* _TEXT EXTRACT_:
The PyGo parser grammar builds upon the lexer tokens defined in Article 2, combining them into meaningful syntactic patterns. Parser rules use ANTLR's extended Backus-Naur Form notation with additional features for handling precedence, associativity, and semantic actions.
ANTLR's parsing approach generates recursive descent parsers with unlimited lookahead capabilities. This allows the parser to handle complex syntactic constructs while providing excellent error recovery and meaningful error messages for malformed input.
PYGO PARSER GRAMMAR SPECIFICATION
The complete PyGo parser grammar defines the syntactic structure of all language constructs. We begin with the top-level program structure and work down to individual expressions and statements.
parser grammar PyGoParser;
options {
tokenVocab = PyGoLexer;
}
// Top-level program structure
program
: (functionDeclaration | variableDeclaration)* EOF
;
// Function declarations
functionDeclaration
: FUNC IDENTIFIER LEFT_PAREN parameterList? RIGHT_PAREN
(ARROW type)? COLON block
;
parameterList
: parameter (COMMA parameter)*
;
parameter
: IDENTIFIER COLON type
;
// Variable declarations
variableDeclaration
: VAR IDENTIFIER COLON type (EQUALS expression)? SEMICOLON?
;
The program rule serves as the entry point for parsing complete PyGo source files. It allows any number of function and variable declarations at the top level, reflecting PyGo's simple module structure.
Function declarations include optional parameter lists and return types, with the function body represented as a block statement. The parameter list uses standard comma-separated syntax with explicit type annotations for each parameter.
TYPE SYSTEM GRAMMAR RULES
PyGo's type system requires grammar rules that handle the basic data types supported by the language. The type rules provide the foundation for static type checking in later compilation phases.
// Type specifications
type
: INT_TYPE
| FLOAT_TYPE
| STRING_TYPE
| BOOL_TYPE
;
The type rule currently handles only primitive types, but the grammar structure allows for easy extension to support more complex types such as arrays, structures, or function types in future language versions.
STATEMENT GRAMMAR RULES
Statements form the core of PyGo's imperative programming model. The parser must handle various statement types including assignments, control flow, function calls, and return statements.
// Statement rules
block
: LEFT_BRACE statement* RIGHT_BRACE
;
statement
: variableDeclaration
| assignmentStatement
| ifStatement
| whileStatement
| forStatement
| returnStatement
| expressionStatement
;
assignmentStatement
: IDENTIFIER EQUALS expression SEMICOLON?

[Text and item location entries]
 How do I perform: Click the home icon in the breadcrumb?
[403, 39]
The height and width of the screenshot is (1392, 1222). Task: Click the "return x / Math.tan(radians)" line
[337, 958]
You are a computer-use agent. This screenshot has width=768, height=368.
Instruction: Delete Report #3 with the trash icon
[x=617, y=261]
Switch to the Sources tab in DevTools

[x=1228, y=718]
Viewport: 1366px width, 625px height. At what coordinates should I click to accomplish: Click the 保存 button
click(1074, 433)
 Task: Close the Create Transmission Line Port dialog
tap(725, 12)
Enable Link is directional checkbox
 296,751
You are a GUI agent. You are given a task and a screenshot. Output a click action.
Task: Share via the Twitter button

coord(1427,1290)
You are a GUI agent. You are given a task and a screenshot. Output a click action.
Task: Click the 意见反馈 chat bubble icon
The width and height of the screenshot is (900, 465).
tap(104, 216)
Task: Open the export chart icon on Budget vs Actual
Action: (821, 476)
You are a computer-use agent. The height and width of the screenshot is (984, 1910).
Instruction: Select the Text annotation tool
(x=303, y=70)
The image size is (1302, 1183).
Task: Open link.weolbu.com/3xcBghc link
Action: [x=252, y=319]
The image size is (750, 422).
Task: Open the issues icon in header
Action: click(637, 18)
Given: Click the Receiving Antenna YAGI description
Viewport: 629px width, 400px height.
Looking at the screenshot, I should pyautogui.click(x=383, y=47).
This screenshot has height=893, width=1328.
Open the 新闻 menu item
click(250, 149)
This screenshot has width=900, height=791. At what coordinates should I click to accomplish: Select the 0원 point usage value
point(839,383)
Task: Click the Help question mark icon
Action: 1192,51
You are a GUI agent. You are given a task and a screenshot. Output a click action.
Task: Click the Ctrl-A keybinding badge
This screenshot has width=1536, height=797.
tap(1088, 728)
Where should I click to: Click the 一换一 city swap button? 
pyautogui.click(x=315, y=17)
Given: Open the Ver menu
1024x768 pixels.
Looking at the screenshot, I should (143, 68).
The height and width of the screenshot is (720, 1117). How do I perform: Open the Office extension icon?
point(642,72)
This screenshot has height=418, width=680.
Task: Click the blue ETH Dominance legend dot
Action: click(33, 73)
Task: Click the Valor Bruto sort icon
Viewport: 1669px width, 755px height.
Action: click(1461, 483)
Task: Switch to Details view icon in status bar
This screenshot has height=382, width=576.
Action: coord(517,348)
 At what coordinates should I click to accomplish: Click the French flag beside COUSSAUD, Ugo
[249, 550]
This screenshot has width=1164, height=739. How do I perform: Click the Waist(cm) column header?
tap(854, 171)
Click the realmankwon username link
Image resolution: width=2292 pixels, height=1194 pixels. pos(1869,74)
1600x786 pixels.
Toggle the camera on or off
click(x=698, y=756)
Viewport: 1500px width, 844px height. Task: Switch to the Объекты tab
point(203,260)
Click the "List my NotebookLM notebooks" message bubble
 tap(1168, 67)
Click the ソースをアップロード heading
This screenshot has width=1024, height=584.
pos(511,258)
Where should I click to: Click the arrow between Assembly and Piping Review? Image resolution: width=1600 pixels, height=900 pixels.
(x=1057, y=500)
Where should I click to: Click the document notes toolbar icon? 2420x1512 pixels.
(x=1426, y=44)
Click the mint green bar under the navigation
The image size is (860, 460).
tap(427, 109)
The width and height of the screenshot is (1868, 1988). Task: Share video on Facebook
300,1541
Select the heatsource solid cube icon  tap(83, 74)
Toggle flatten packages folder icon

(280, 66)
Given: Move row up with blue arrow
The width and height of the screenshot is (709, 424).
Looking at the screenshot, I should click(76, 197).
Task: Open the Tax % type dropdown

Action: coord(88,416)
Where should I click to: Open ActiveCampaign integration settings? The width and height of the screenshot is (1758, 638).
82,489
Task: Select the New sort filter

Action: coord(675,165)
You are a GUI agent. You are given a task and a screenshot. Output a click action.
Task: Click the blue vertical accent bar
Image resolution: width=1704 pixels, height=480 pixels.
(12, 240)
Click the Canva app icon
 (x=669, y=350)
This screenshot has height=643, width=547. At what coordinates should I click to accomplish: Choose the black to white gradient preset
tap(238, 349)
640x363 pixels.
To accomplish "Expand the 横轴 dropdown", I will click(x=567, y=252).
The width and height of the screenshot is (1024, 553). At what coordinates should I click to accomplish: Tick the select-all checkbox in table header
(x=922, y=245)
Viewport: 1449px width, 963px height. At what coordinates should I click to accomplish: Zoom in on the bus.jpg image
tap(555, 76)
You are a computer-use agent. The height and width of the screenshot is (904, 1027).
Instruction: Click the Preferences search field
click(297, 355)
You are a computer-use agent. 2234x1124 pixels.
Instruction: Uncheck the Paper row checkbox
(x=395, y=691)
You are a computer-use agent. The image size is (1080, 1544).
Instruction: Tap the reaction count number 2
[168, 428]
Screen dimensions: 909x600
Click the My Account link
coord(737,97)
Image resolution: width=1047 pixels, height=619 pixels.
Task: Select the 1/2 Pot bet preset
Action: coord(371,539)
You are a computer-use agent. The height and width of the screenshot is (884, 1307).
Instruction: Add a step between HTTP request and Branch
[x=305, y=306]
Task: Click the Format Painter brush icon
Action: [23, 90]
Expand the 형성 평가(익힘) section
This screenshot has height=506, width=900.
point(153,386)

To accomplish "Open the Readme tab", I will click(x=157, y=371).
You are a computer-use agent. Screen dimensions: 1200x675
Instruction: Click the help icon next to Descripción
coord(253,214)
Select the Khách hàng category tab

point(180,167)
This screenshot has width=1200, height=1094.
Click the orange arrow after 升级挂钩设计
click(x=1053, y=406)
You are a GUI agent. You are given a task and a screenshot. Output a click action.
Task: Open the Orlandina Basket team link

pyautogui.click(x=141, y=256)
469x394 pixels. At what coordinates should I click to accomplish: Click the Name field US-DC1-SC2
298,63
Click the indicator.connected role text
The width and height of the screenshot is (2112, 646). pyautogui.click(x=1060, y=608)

* _REQUIRED TASK 1_: In the text on the PyGo parser grammar, what kind of parsers does ANTLR's parsing approach generate?
* _REQUIRED TASK 2_: Print every row from the line containing "The width and height of the screenshot is (1024, 553)." down to the line containing "Action: coord(371,539)", with both of those lines included.
The rows bear no relation to the text on the PyGo parser grammar.

* _EXERCISE SOLUTION 1_: Recursive descent parsers with unlimited lookahead capabilities.

* _EXERCISE SOLUTION 2_:
The width and height of the screenshot is (1024, 553). At what coordinates should I click to accomplish: Tick the select-all checkbox in table header
(x=922, y=245)
Viewport: 1449px width, 963px height. At what coordinates should I click to accomplish: Zoom in on the bus.jpg image
tap(555, 76)
You are a computer-use agent. The height and width of the screenshot is (904, 1027).
Instruction: Click the Preferences search field
click(297, 355)
You are a computer-use agent. 2234x1124 pixels.
Instruction: Uncheck the Paper row checkbox
(x=395, y=691)
You are a computer-use agent. The image size is (1080, 1544).
Instruction: Tap the reaction count number 2
[168, 428]
Screen dimensions: 909x600
Click the My Account link
coord(737,97)
Image resolution: width=1047 pixels, height=619 pixels.
Task: Select the 1/2 Pot bet preset
Action: coord(371,539)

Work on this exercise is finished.